Serve the fine-tuned adapter with vLLM
python -m vllm.entrypoints.openai.api_server --model Qwen/Qwen3-2B-Instruct --enable-lora --lora-modules fn-caller=your-org/qwen-fn-caller --enable-auto-tool-choice --tool-call-parser qwen3
Pair this with vLLM's strict mode (covered in today's teachable post) to guarantee schema-valid arguments from every call.
When to reach for this pattern
- Your pipeline routes >1M tool calls/month — cost break-even vs.
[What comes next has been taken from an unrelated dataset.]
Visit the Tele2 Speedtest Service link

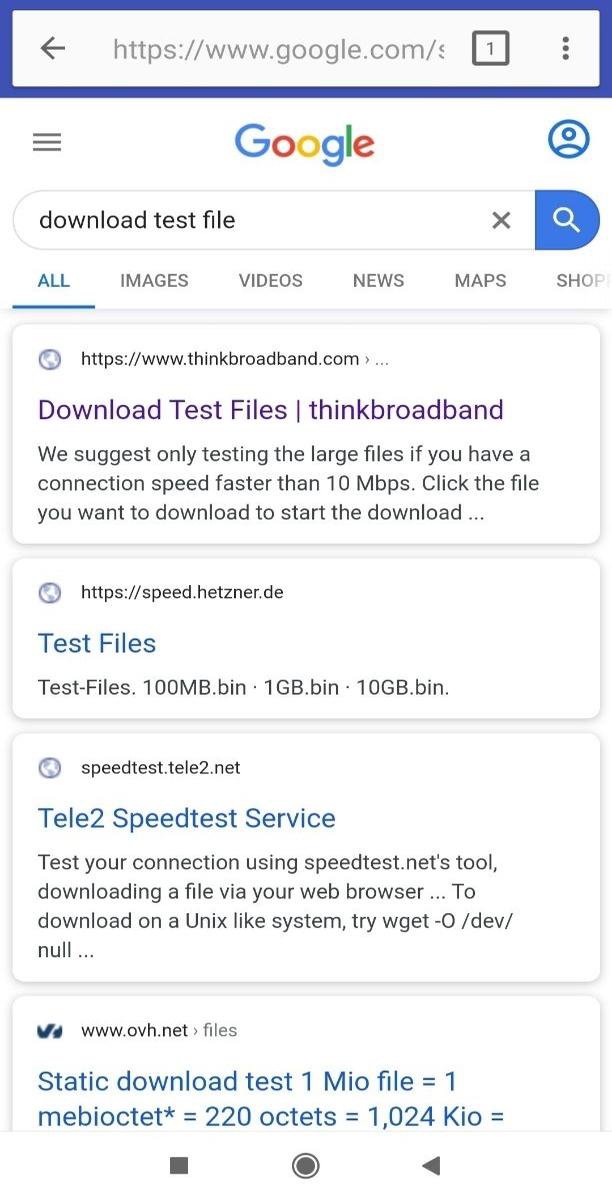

Claude/GPT arrives fast
- Your tool set is bounded and stable, not a dynamic schema that changes weekly
- Per-call latency matters and a 2B local model runs faster than an API round-trip
The HuggingFace agents-course bonus unit (linked below) includes the full walkthrough, including evaluation with a held-out test set to verify the fine-tune actually works.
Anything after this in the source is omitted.